Dual Breakthroughs in Type 1 Diabetes Treatment: Two Separate Research Teams Report Success
Two separate research teams have published findings on experimental treatments for type 1 diabetes (T1D), with each study demonstrating success in preclinical models.
Stanford University: Double-Transplant Approach in Mice
Researchers at Stanford University, led by Seung Kim, MD, PhD, conducted an experiment on mice with type 1 diabetes. The study involved transplanting both pancreatic islet cells and blood stem cells from a healthy mouse into diabetic mice.
The treatment created a hybrid immune system containing cells from both the donor and the recipient. According to the researchers, this hybrid system prevented the host from rejecting the transplanted islet cells and prevented the immune system from attacking the recipient's own cells.
All 19 mice treated with the combination transplant did not develop type 1 diabetes.
Among 9 mice with long-term type 1 diabetes, all were cured. During a six-month follow-up period, none of the cured mice required insulin injections or immunosuppressant medication.
The study used a pre-transplant preparatory drug and a method developed by researcher Dr. Judith Shizuru. This method, which "knocks back" bone marrow rather than completely clearing it through intense radiation, was previously used for certain cancers including leukemia and lymphoma.
Challenges for Human Translation
The researchers noted that translating this method to humans faces two primary challenges:
- Pancreatic islet cells are currently only available from deceased donors, and blood stem cells must come from the same donor.
- The quantity of islet cells required for human treatment has not been determined.
Future research will focus on cultivating pancreatic islet cells from pluripotent stem cells or improving their survivability.
University of Missouri: Engineered Islet Transplants
Researchers at the University of Missouri School of Medicine developed a method to engineer islet cells to express two immune-regulating molecules: thrombomodulin and CD47.
According to the research team, led by Haval Shirwan, PhD, and Esma Yolcu, PhD:
- Thrombomodulin inhibits harmful inflammation that contributes to early islet destruction.
- CD47 signals immune cells to tolerate the transplant.
In a preclinical model, over 72% of recipients achieved normal glucose levels without insulin therapy.
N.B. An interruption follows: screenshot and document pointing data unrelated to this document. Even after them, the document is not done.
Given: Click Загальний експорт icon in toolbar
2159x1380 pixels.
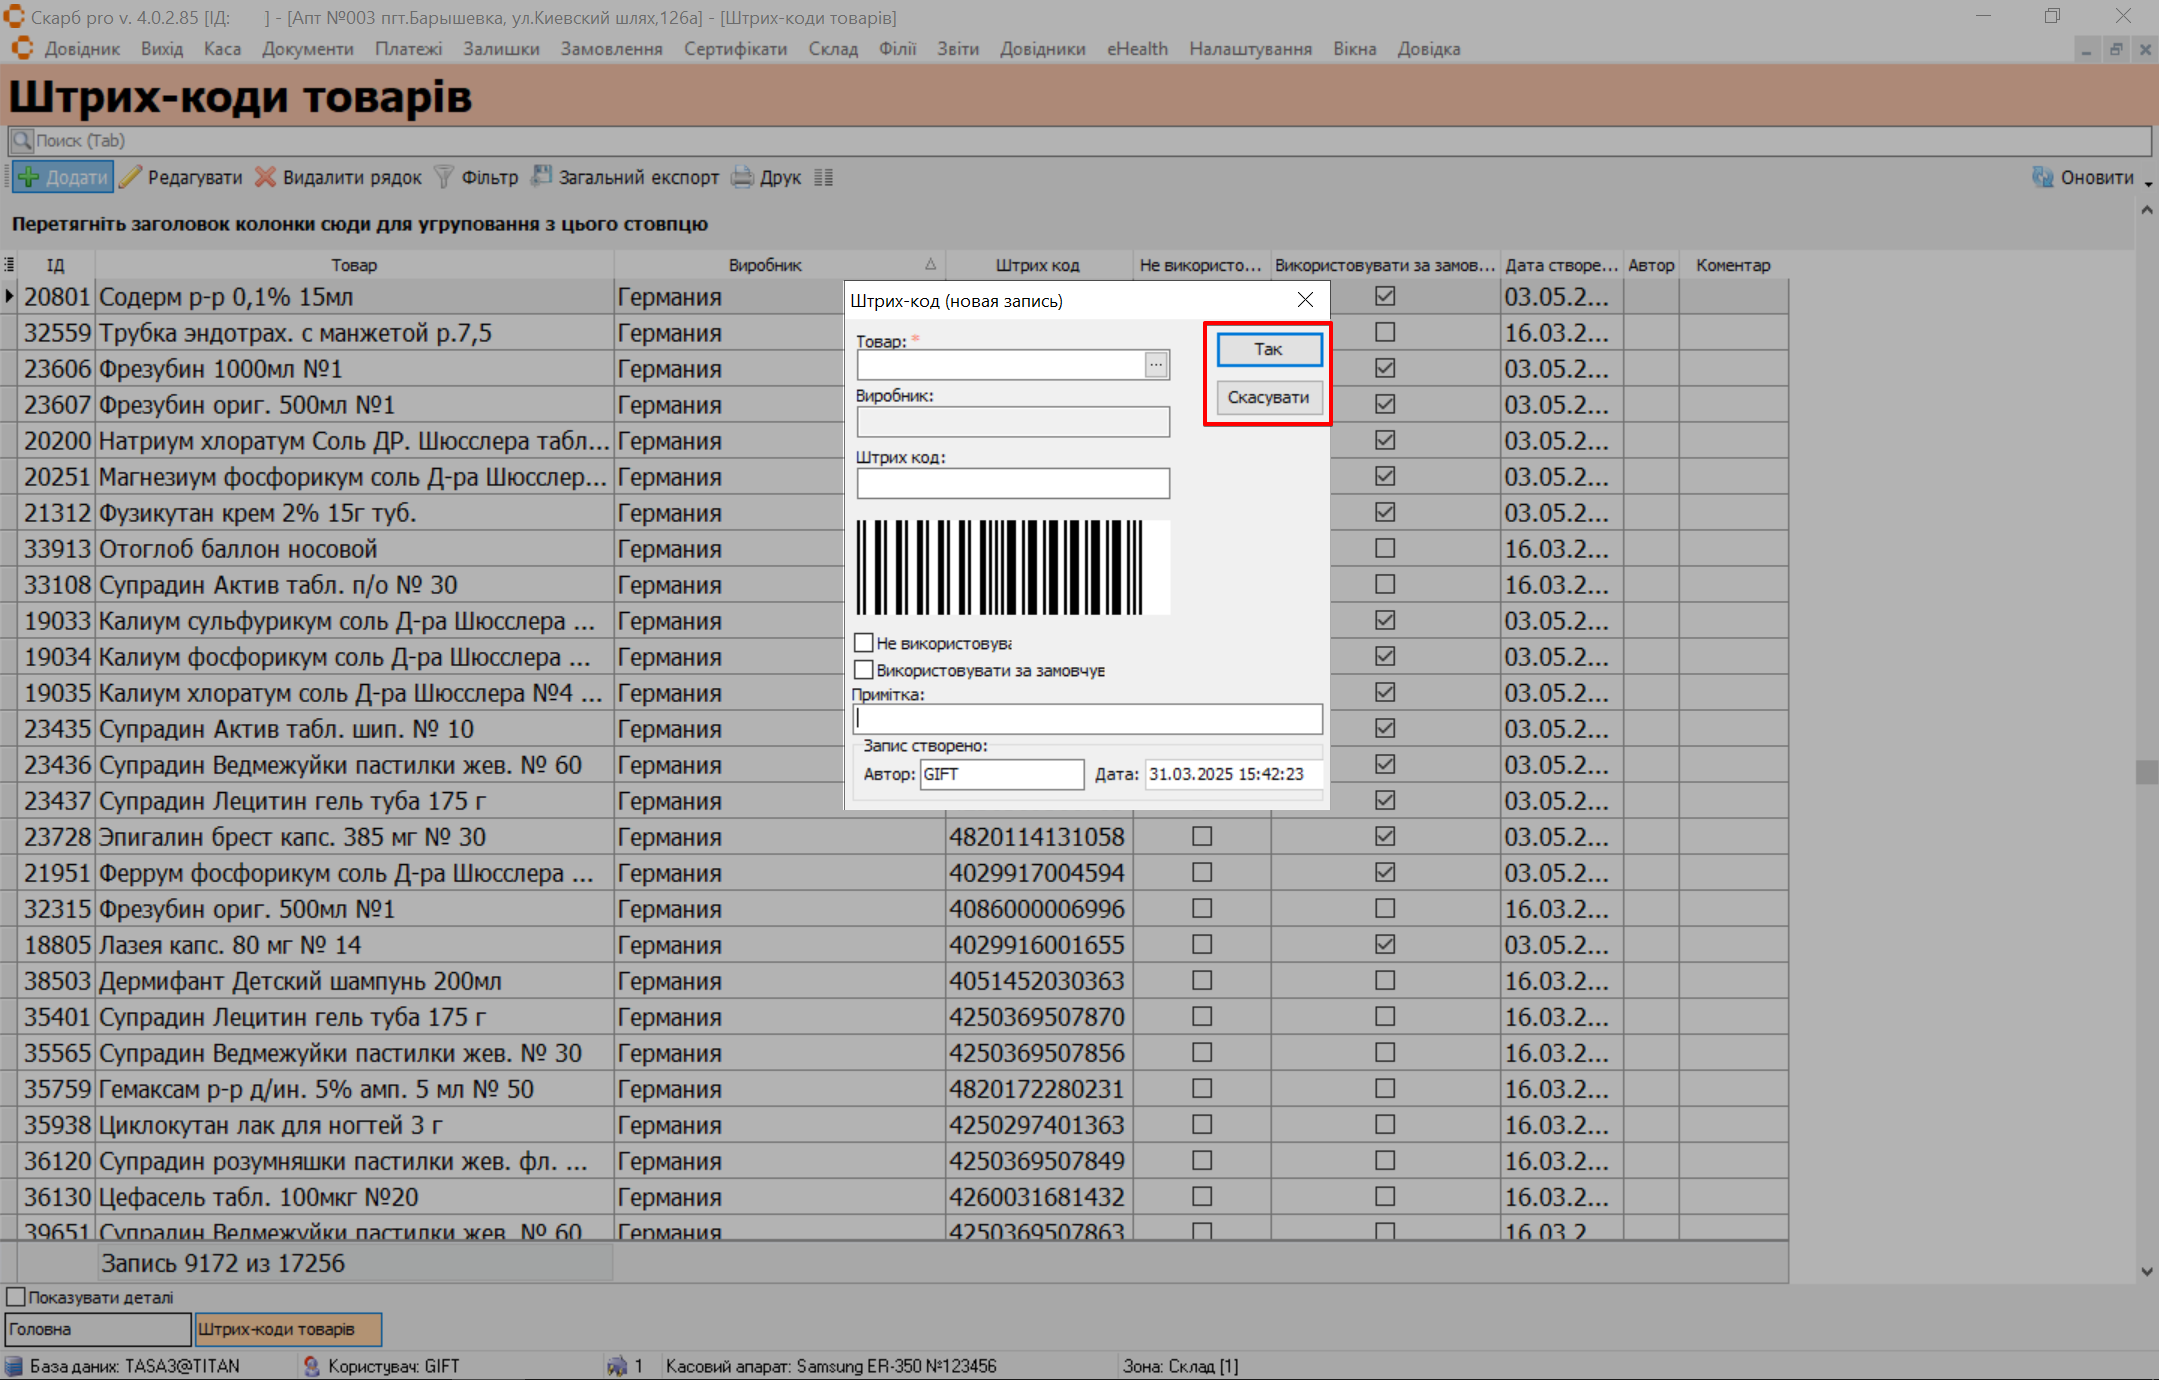Looking at the screenshot, I should (541, 177).
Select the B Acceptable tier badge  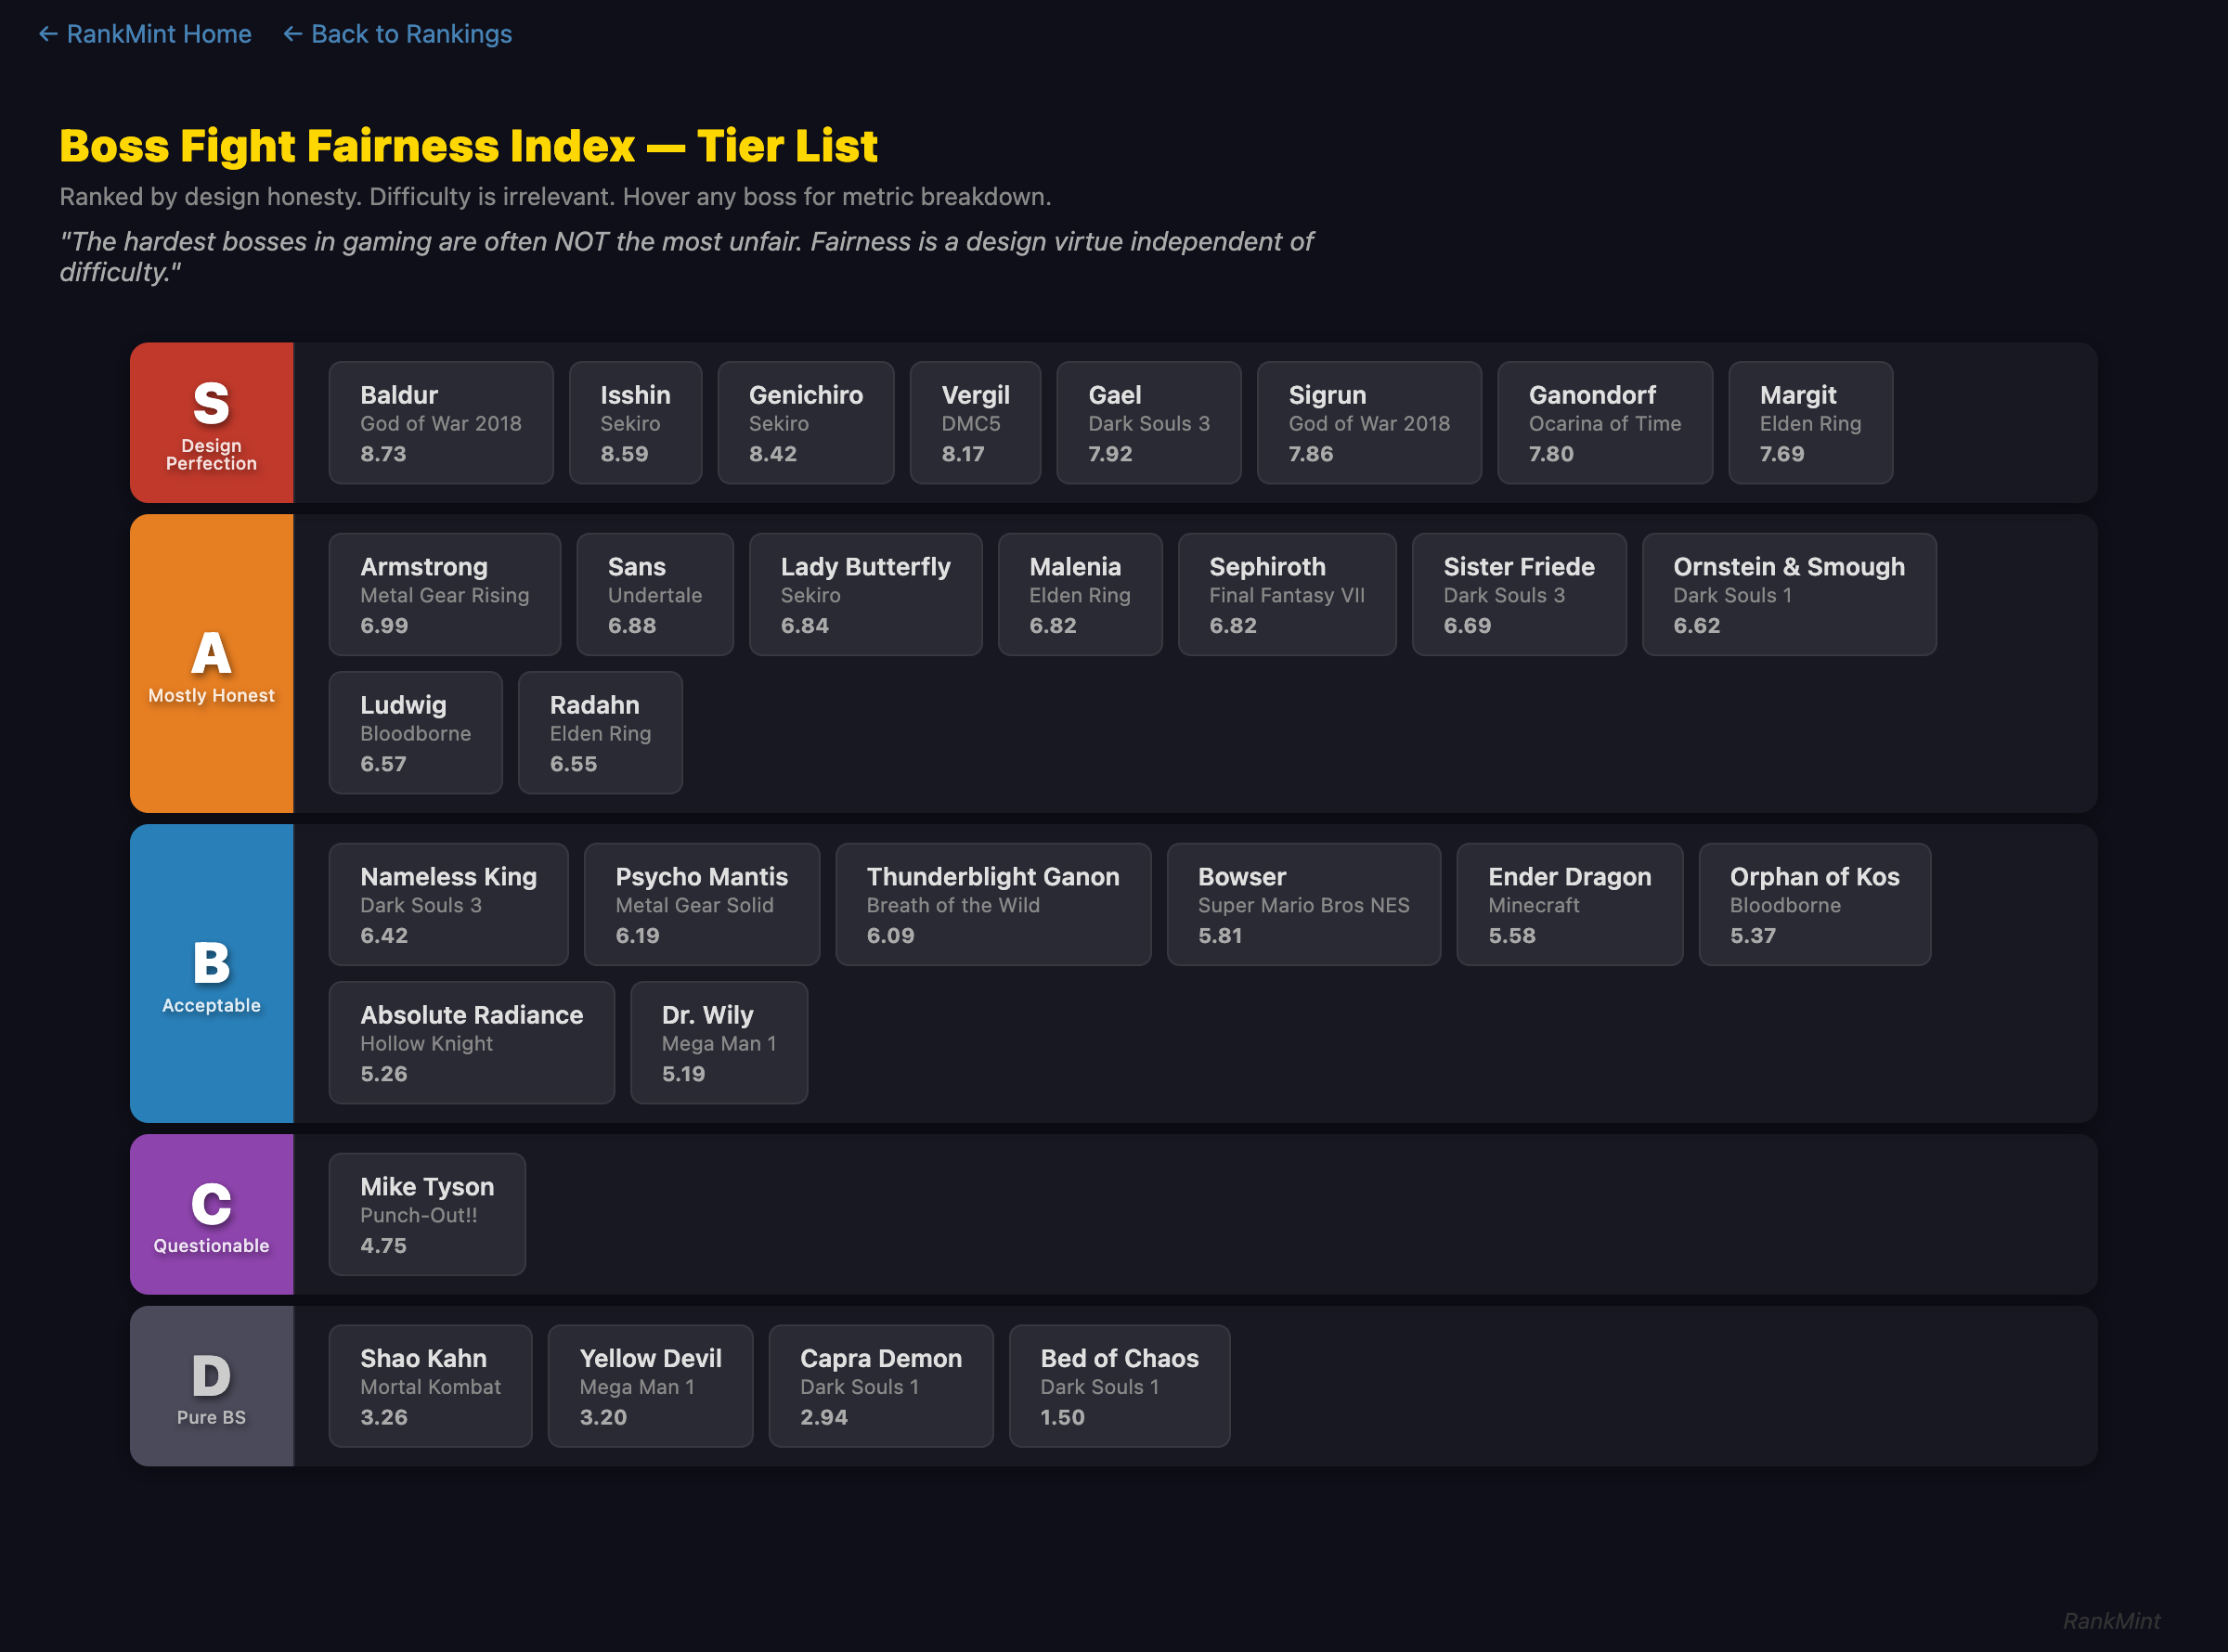210,972
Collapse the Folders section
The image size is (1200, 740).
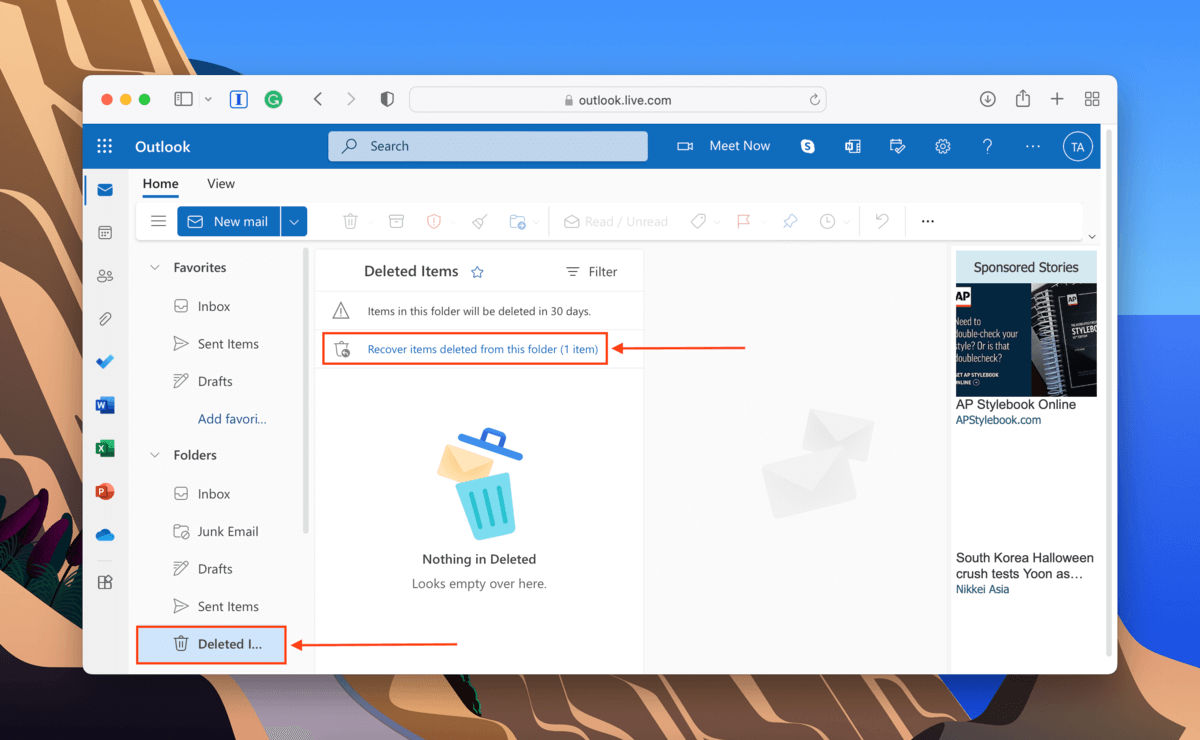tap(155, 455)
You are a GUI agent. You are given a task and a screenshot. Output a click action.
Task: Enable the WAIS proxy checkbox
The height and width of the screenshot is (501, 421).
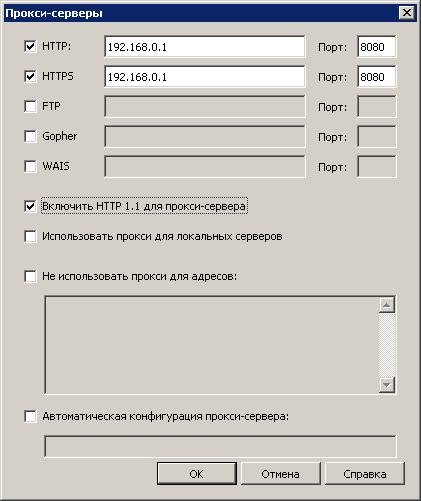[30, 166]
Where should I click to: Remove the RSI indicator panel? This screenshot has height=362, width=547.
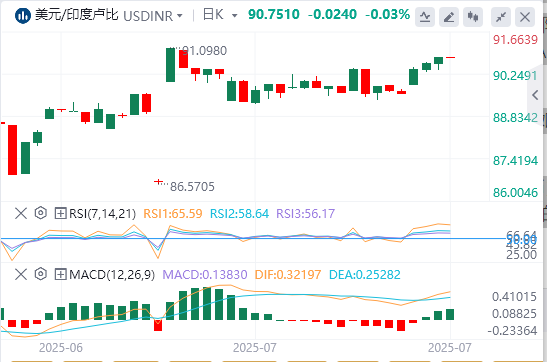tap(21, 213)

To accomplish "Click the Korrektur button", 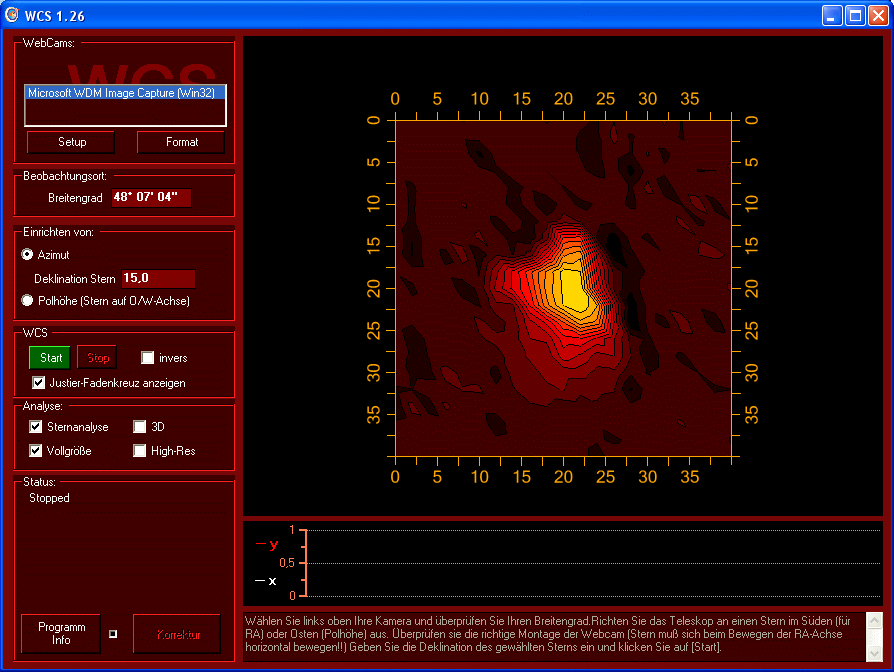I will (x=177, y=634).
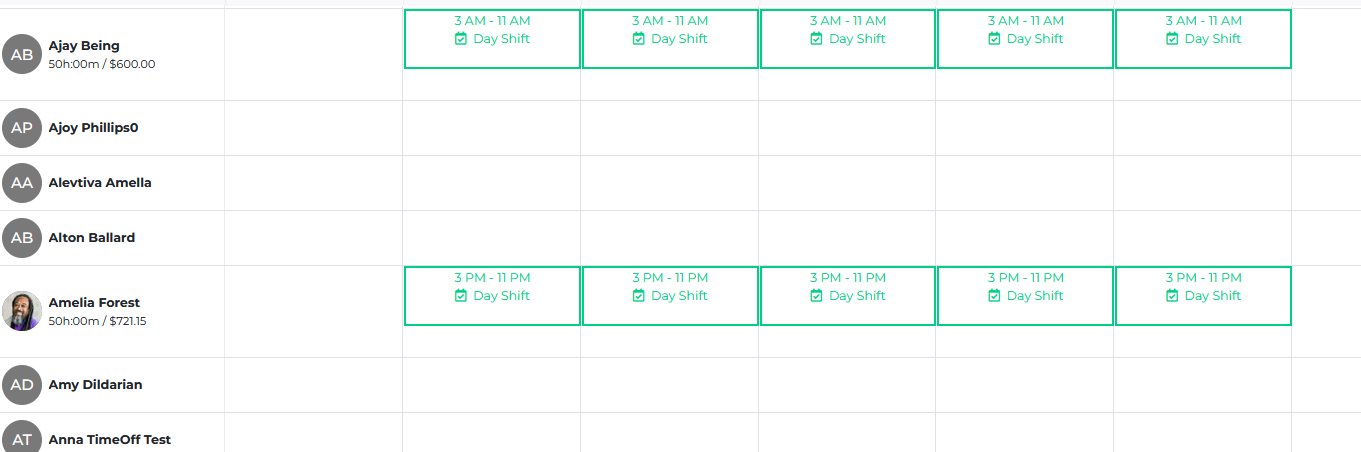Click the calendar-check icon in Amelia Forest's second shift
Image resolution: width=1361 pixels, height=452 pixels.
point(638,296)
Engineered islets expressing both molecules showed higher survival rates than islets expressing only one molecule or unmodified islets. The study was published in the journal JCI Insight.
The researchers stated that this approach could eliminate the need for immunosuppressive drugs if validated in humans. Further research is required to confirm safety and effectiveness in human subjects.
Background on Type 1 Diabetes
Type 1 diabetes is an autoimmune disorder in which the immune system attacks pancreatic islet cells that produce insulin.
- Approximately 2 million people in the United States have T1D.
- The incidence is rising.
- Current standard management requires insulin injections.